---------- Input data ----------

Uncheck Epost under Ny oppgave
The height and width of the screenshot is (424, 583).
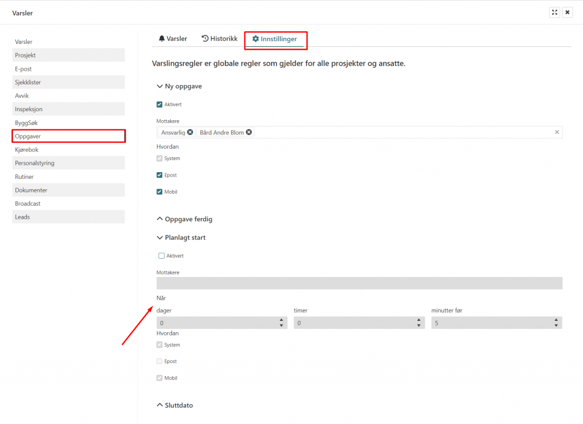click(x=160, y=175)
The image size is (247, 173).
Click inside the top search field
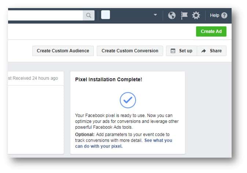click(45, 15)
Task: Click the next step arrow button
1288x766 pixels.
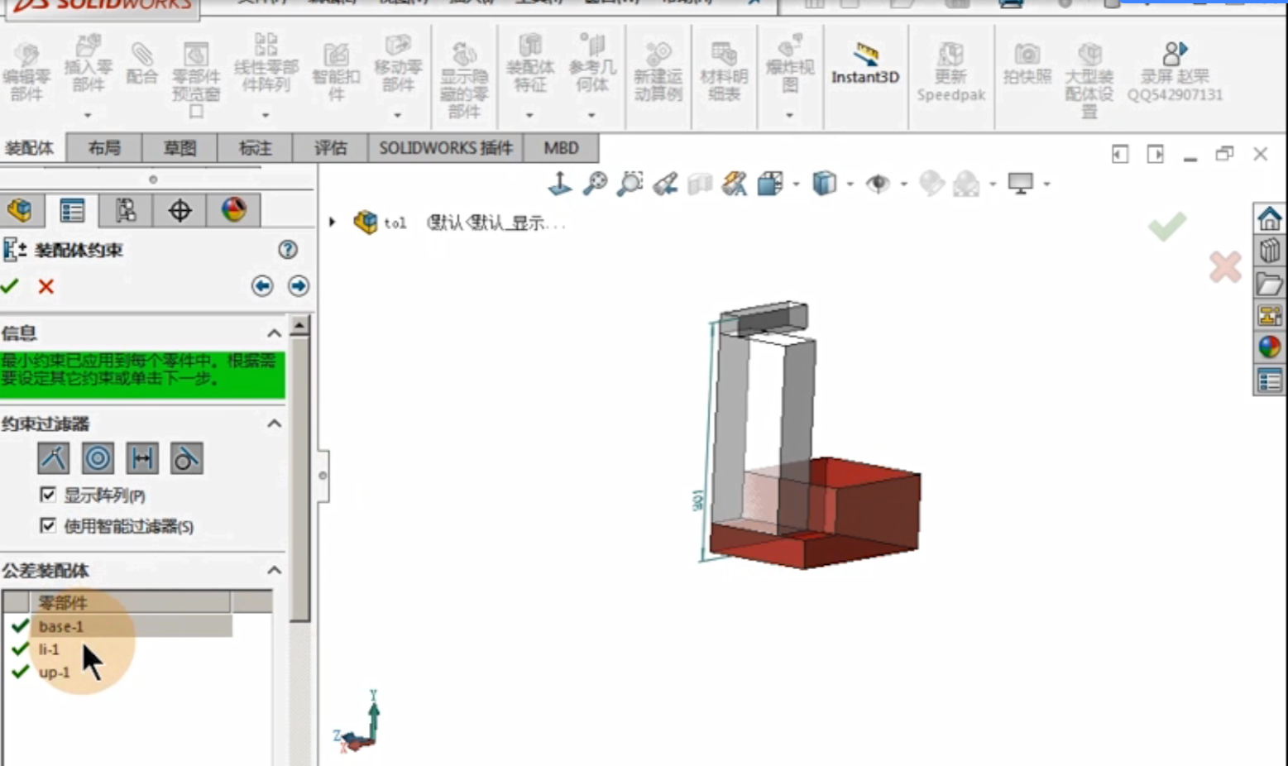Action: point(299,286)
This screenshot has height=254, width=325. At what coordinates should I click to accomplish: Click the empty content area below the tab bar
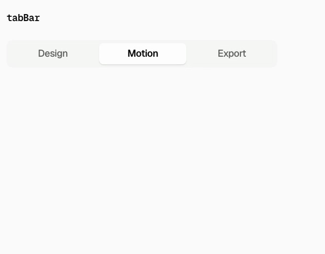tap(163, 161)
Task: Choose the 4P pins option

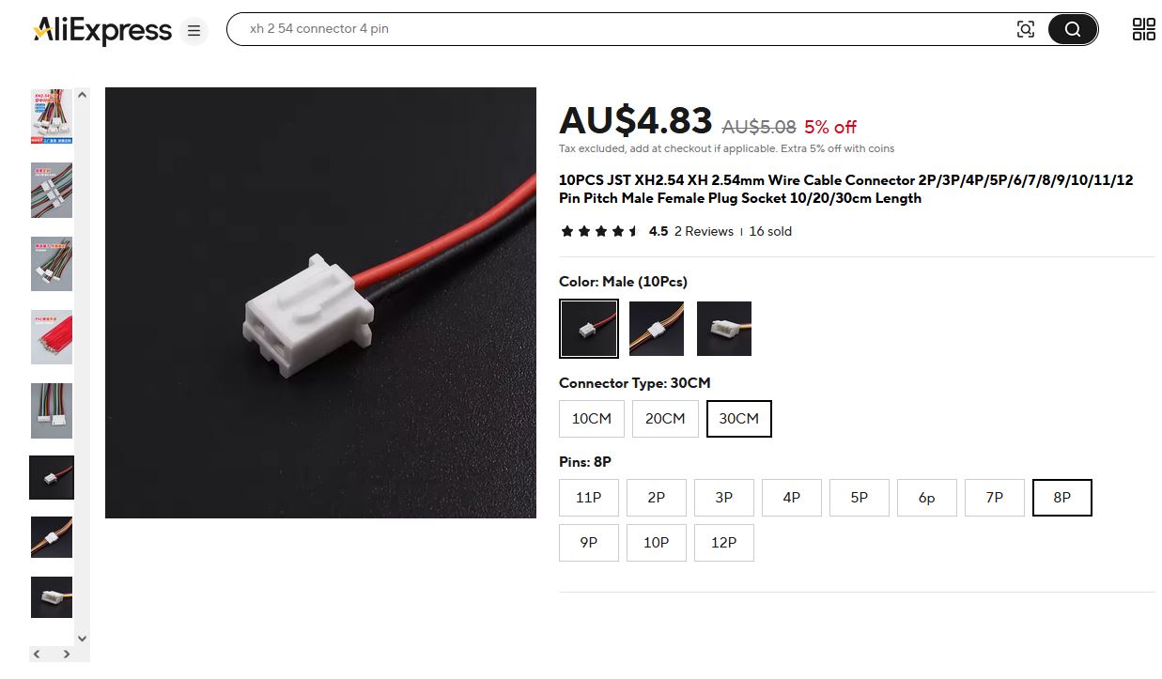Action: 792,498
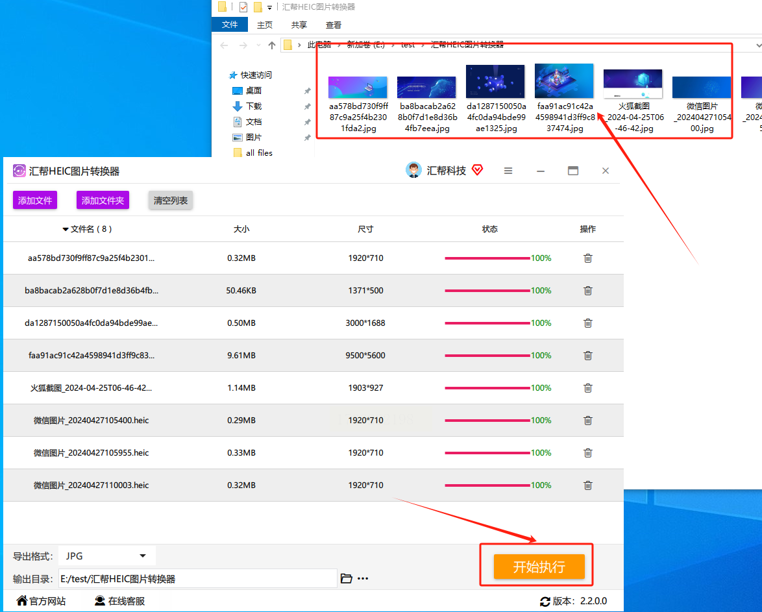Select the faa91ac91c42a thumbnail in Explorer

click(x=563, y=81)
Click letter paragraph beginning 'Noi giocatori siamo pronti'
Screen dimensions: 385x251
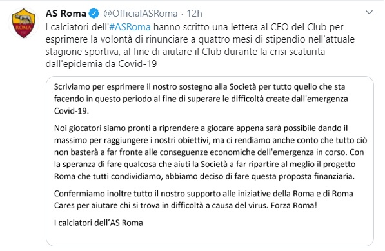[211, 152]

----------

Aim of the exercise
Could you output all the entries above exactly as written, leaving out the pictures?

Response area
Uncheck Epost under Ny oppgave
The height and width of the screenshot is (424, 583).
click(x=160, y=175)
The image size is (247, 173).
Click inside the top search field
click(45, 15)
Task: Click the next step arrow button
1288x766 pixels.
Action: point(299,286)
This screenshot has height=254, width=325. At what coordinates should I click to accomplish: Click the empty content area below the tab bar
tap(163, 161)
Task: Choose the 4P pins option

Action: 792,498
Select the faa91ac91c42a thumbnail in Explorer

click(x=563, y=81)
Click letter paragraph beginning 'Noi giocatori siamo pronti'
Screen dimensions: 385x251
[211, 152]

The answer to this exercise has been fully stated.